- _KUTIPAN_:

___

Telah menjadi program tahunan bagi para mahasiswa semester dua Magister Profesi Psikologi Klinis Universitas Islam Indonesia untuk melakukan kunjungan ke berbagai Lembaga Swadaya Masyarakat yang dinilai memiliki relevansi terhadap topik yang sedang diangkat oleh MaPro Psikologi Klinis UII. Pada 30 Agustus 2016 MaPro Psikologi UII memilih untuk mengunjungi kantor Rifka Annisa Women’s Crisis Center dengan mengusung topik bagaimana penanganan psikologi terhadap korban tindakan kekerasan dalam rumah tangga (KDRT)
Sebagai pembicara utama dalam acara ini merupakan Defirentia One dari Divisi Humas dan Media dan dibantu oleh Indiah Wahyu Andari dari Divisi Pembimbingan dan Konselor Psikologi Rifka Annisa WCC. Acara dimulai pada pukul 08.30 WIB yang bertempat di Aula Rifka Annisa WCC. Agenda acara yang pertama yakni pembukaan disampaikan oleh Defirentia One atau yang lebih akrab disapa dengan sebutan One, yang menjelaskan mengenai profil dari Rifka Annisa WCC.
Acara dilanjutkan dengan sesi diskusi interaktif antara narasumber dan audien yang terdiri dari 25 mahasiswa dan dosen MaPro Psikologi klinis UII. Sebelum menjabarkan terkait penangan psikologis korban KDRT, One lebih dulu menjelaskan akar penyebab terjadinya kekerasan terhadap perempuan yakni konstruksi budaya yang meninggikan salah satu jenis kelamin, dan menganggap jenis kelamin lain yakni perempuan lebih rendah. Gender atau jenis kelamin sosial dianggap sebagai kodrat.
Padahal itu merupakan konstruksi budaya yang menyebabkan ketidakadilan bagi salah satu pihak. Akibatnya, pihak yang sering dirugikan adalah perempuan. Pondasi budaya seperti inilah yang membentuk masyarakat untuk menjustifikasi perilaku laki-laki apabila melakukan tindakan kekerasan dan cenderung menyalahkan perempuan apabila mereka menjadi korban tindakan kekerasan.
Pernyataan tersebut mengundang respon dari para audiens, banyak dari mereka yang melontarkan pertanyaan kepada narasaumber. Salah satunya mengenai perspektif agama mengenai gender. Ada peserta yang bertanya, mengenai ayat agama yang menyebutkan posisi lelaki yang lebih tinggi dibandingkan posisi perempuan. Pertanyaan tersebut dijawab oleh pembicara kedua yaitu Indiah dengan menyatakan bahwa hal tersebut tergantung cara tafsir. “Ini hanya masalah penafsiran,” imbuhnya.

___

- _CUPLIKAN DATA_:
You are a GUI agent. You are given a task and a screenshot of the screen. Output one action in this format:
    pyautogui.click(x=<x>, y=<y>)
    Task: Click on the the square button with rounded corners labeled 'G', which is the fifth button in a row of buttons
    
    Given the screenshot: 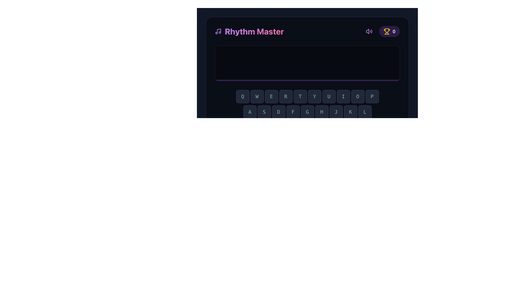 What is the action you would take?
    pyautogui.click(x=307, y=112)
    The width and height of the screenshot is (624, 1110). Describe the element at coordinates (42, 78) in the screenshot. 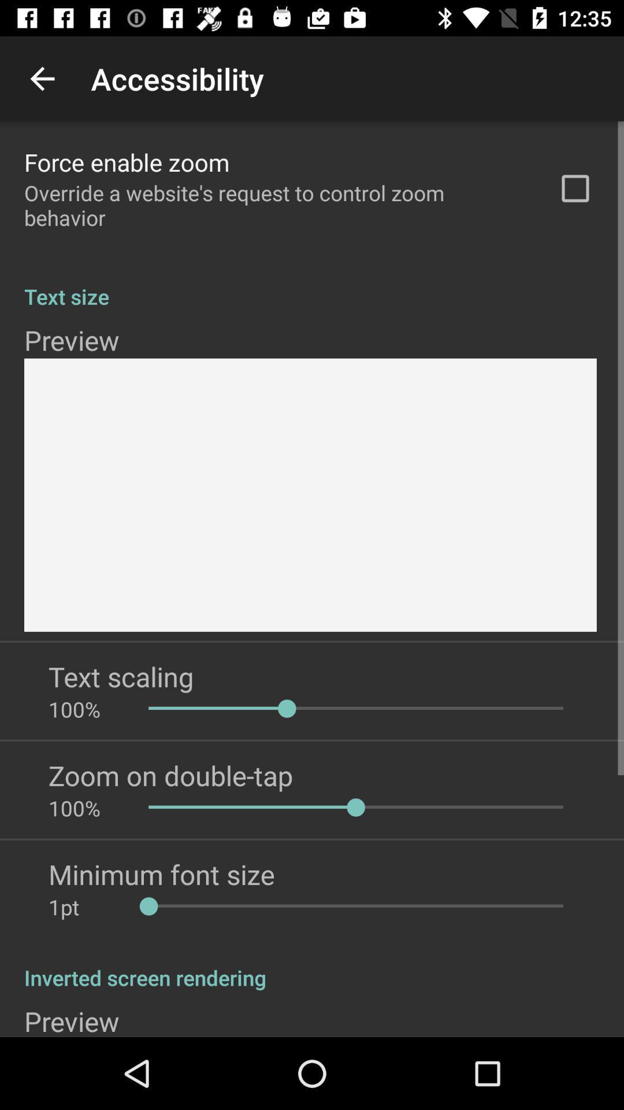

I see `the item to the left of the accessibility` at that location.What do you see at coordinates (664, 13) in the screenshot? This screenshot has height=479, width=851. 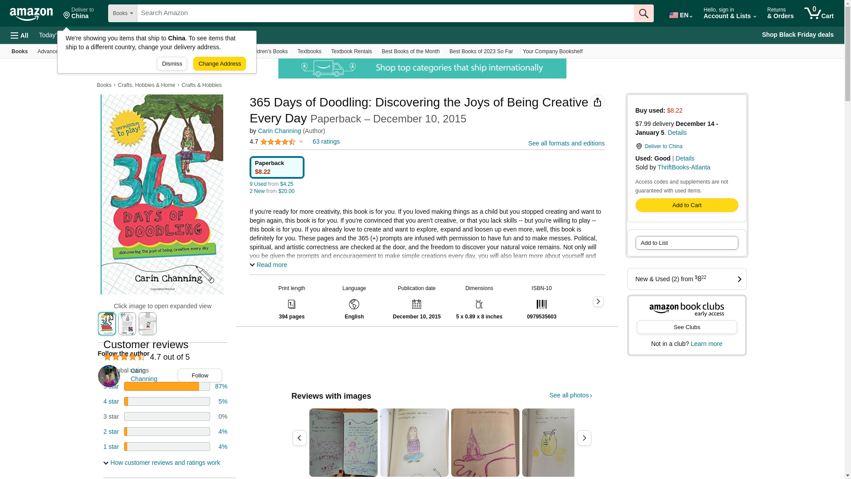 I see `'EN'` at bounding box center [664, 13].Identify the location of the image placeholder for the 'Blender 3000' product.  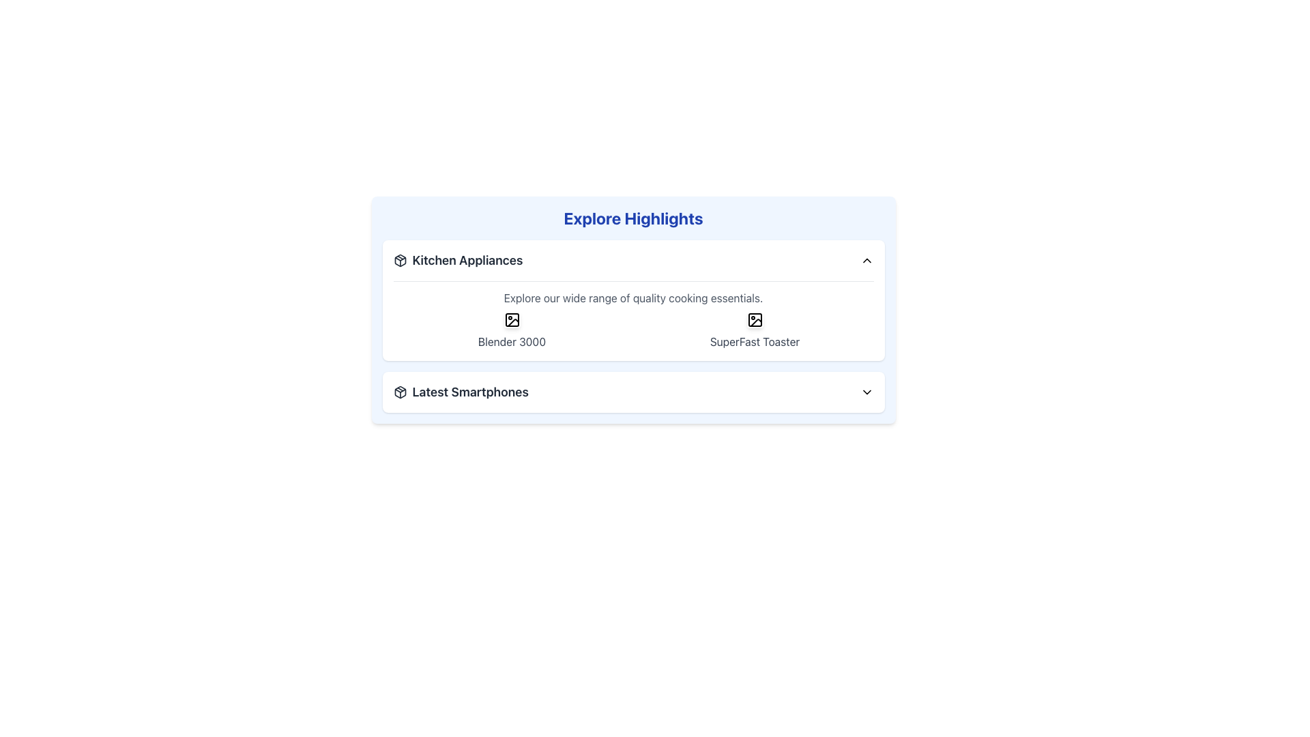
(511, 320).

___

- _KETENTUAN TUGAS_:
[a] Tuliskan kembali secara persis bagian teks tentang kunjungan ke Rifka Annisa yang membentang dari "Telah menjadi program" hingga "rumah tangga (KDRT)".
[b] Teruskan teks tentang kunjungan ke Rifka Annisa, dimulai sesudah kalimat terakhirnya.
Entri-entri di atas merupakan bahan tersendiri yang terpisah dari teks tentang kunjungan ke Rifka Annisa.

- _JAWABAN TUGAS_:
[a]
Telah menjadi program tahunan bagi para mahasiswa semester dua Magister Profesi Psikologi Klinis Universitas Islam Indonesia untuk melakukan kunjungan ke berbagai Lembaga Swadaya Masyarakat yang dinilai memiliki relevansi terhadap topik yang sedang diangkat oleh MaPro Psikologi Klinis UII. Pada 30 Agustus 2016 MaPro Psikologi UII memilih untuk mengunjungi kantor Rifka Annisa Women’s Crisis Center dengan mengusung topik bagaimana penanganan psikologi terhadap korban tindakan kekerasan dalam rumah tangga (KDRT)

[b]
Selama ini, penafsiran masih didominasi oleh ulama laki-laki yang dapat menyebabkan bias gender. Indiah menekankan bahwasannya penafsiran yang menghasilkan interpretasi dapat dibagi menjadi tiga macam, yakni interpretasi tafsir tradisional, moderat maupun progesif.
Seperti interpretasi surat An-Nisa ayat 34, pandangan tradisional akan menyatakan bahwa laki laki dan perempuan tidak sama, pandangan moderat melihat ayat tersebut dari fungsi atas laki laki dan perempuan, sehingga dalam beberapa kasus membuat laki-laki atas kelebihannya dapat menjadi pemimpin dan sebaliknya, sedangkan pandangan progresif hampir sama dengan moderat namun meninggalkan pandangan mayoritas sehingga terdapat keterkaitan antara laki-laki dan perempuan.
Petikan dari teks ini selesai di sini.